No. Nothing pharmaceutical, no surgery, no meal-plan subscription. Real food, walking, sleep, and a gut drink every morning. That’s the whole system.
I said the exact same thing for 24 years, and I meant it. But eating too little kept my stress hormones high and taught my body to hold on to every pound. The day I started eating real meals, protein first, was the day the scale started moving. Starving yourself is not discipline. It’s fuel for the cortisol cycle.
Never. I counted calories for two decades and it never once worked. I focused on protein first, real food, and timing. The portions took care of themselves once I was sleeping enough and my gut wasn’t inflamed.
I blamed my mother’s side of the family for 24 years. Genes have a say in where you carry weight, but they don’t sentence you to keeping it. And I finally looked up the heavy bones thing: your skeleton is a few pounds heavier at most. Sixty-five pounds was not my bones.

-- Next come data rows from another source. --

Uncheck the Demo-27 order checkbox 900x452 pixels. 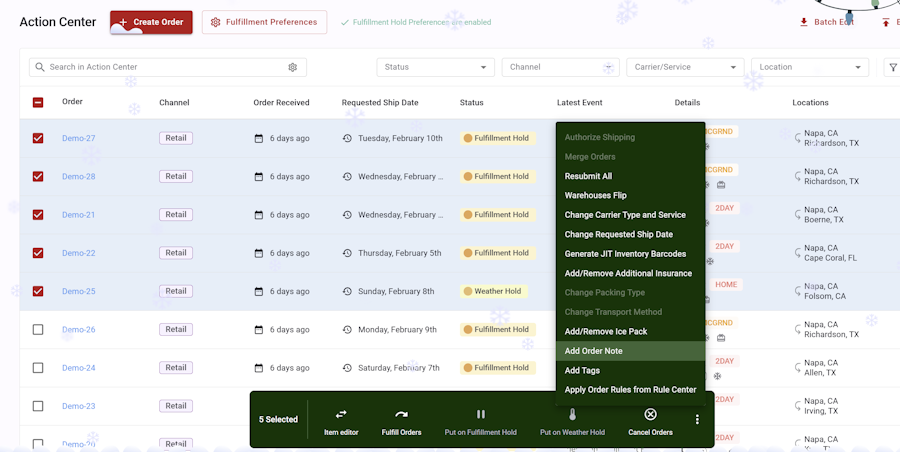pos(38,138)
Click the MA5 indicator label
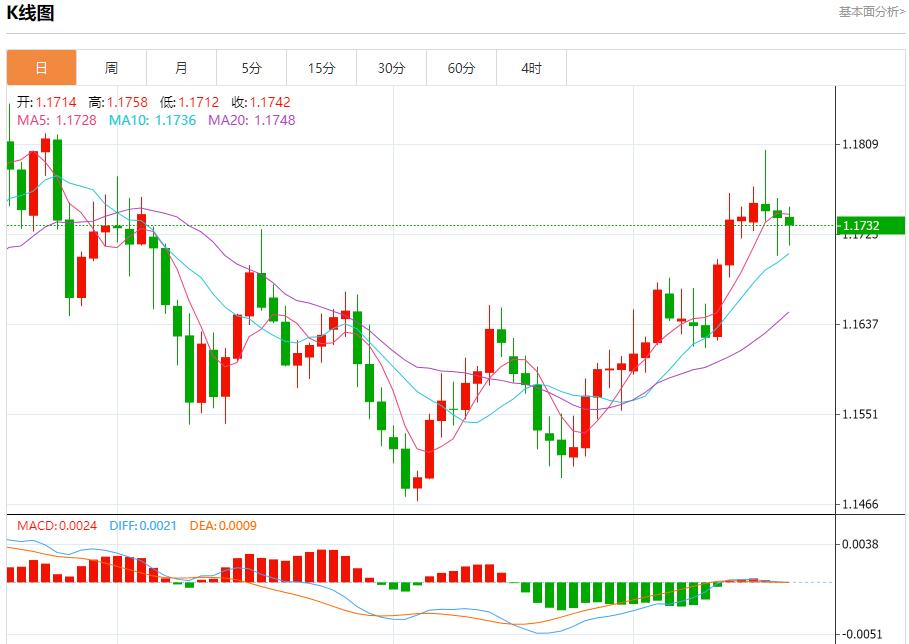Image resolution: width=909 pixels, height=644 pixels. (x=57, y=120)
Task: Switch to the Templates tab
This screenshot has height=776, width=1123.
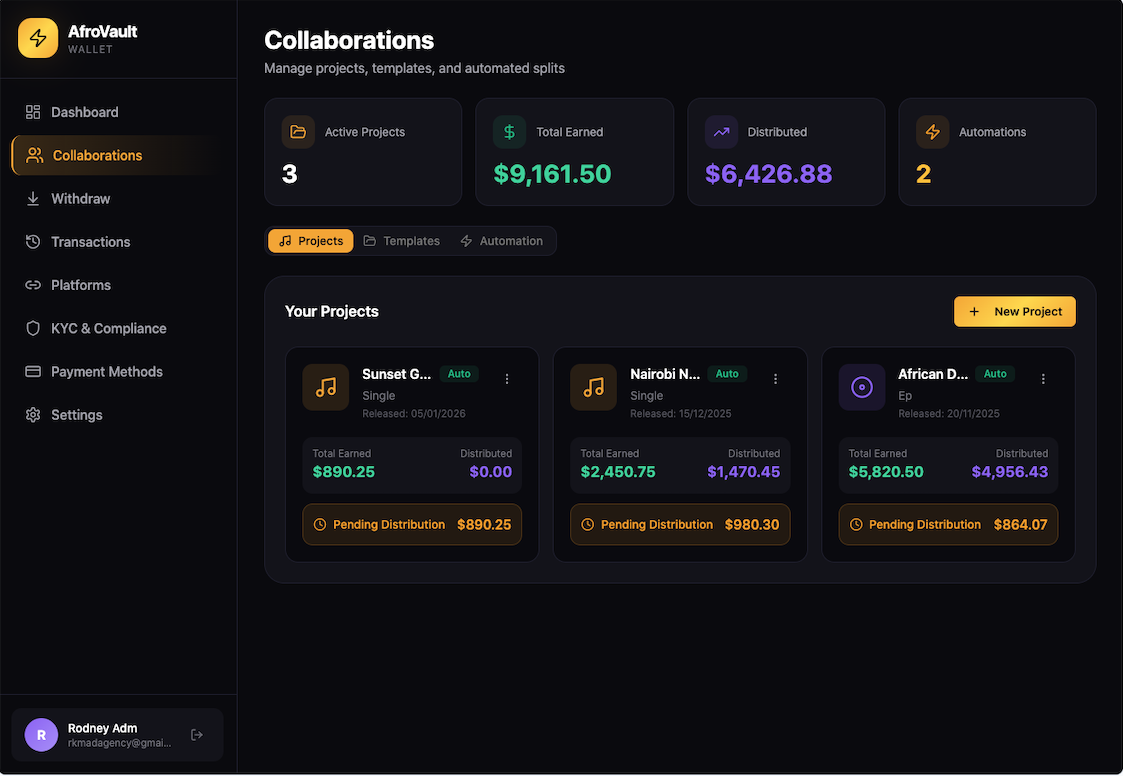Action: click(401, 241)
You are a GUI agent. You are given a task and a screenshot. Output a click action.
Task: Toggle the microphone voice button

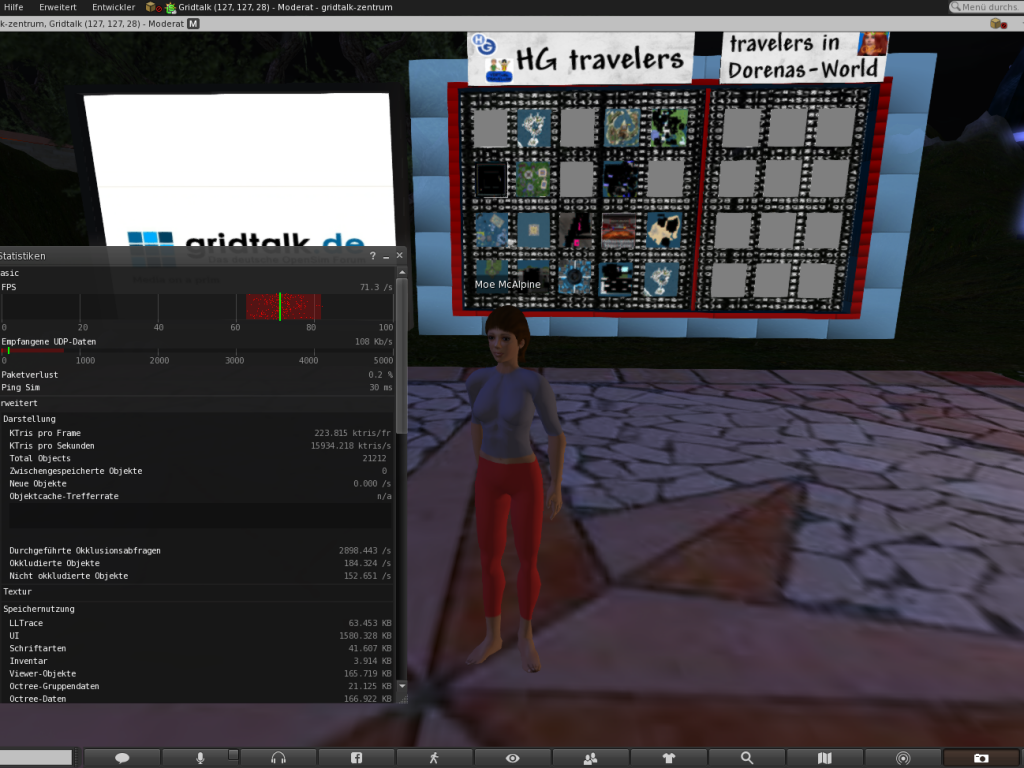coord(200,758)
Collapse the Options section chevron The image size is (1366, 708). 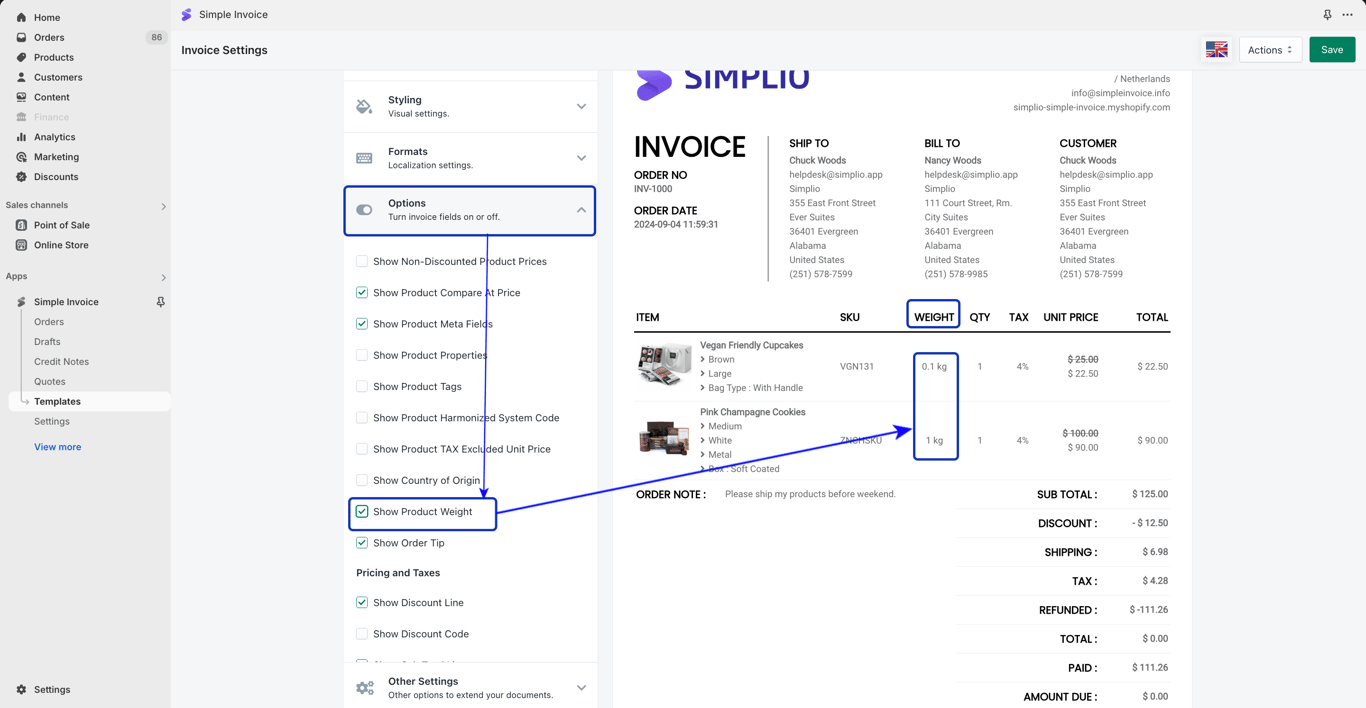click(581, 210)
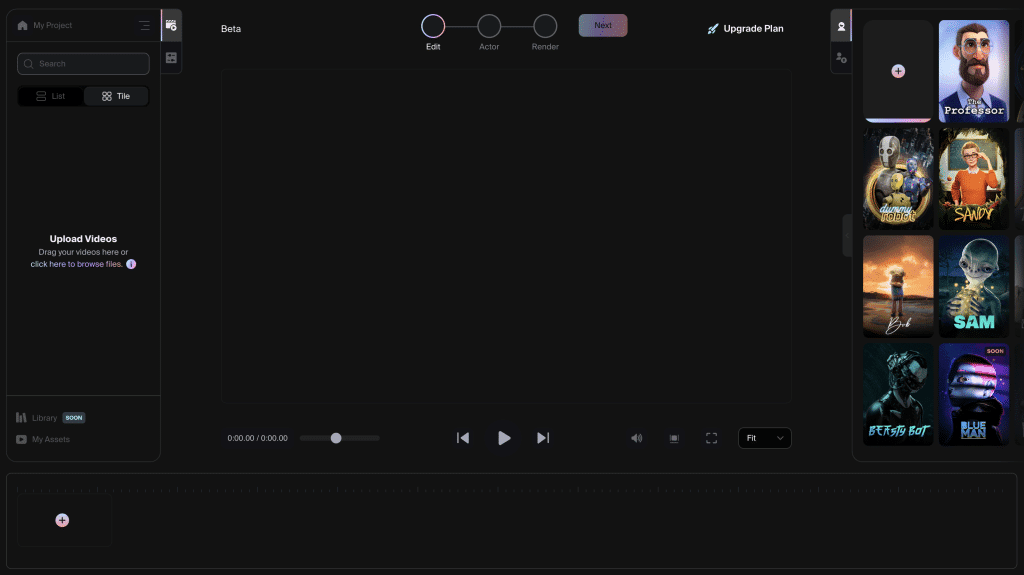
Task: Click the home icon beside My Project
Action: tap(22, 25)
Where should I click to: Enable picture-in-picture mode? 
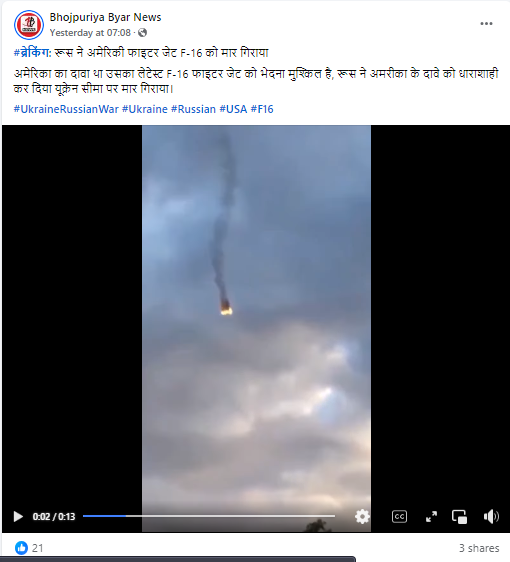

I didn’t have a gym membership when I lost the weight. Walking was my only movement for the first two years, every morning before breakfast and ten minutes after dinner. The 65 pounds came off from walking and eating right, not from a gym. I only joined a gym years later, once I was already lean, to build muscle and protect my bones. If you’re embarrassed to exercise in front of people, good news: the sidewalk doesn’t watch. Start there.
The Physician’s CHOICE probiotic is a big piece of my morning, and it’s the doctor-developed version of the gut support I’d been chasing on my own. It helped most with the bloating and the regularity. But the habits did the heavy lifting. No single product loses 65 pounds for you.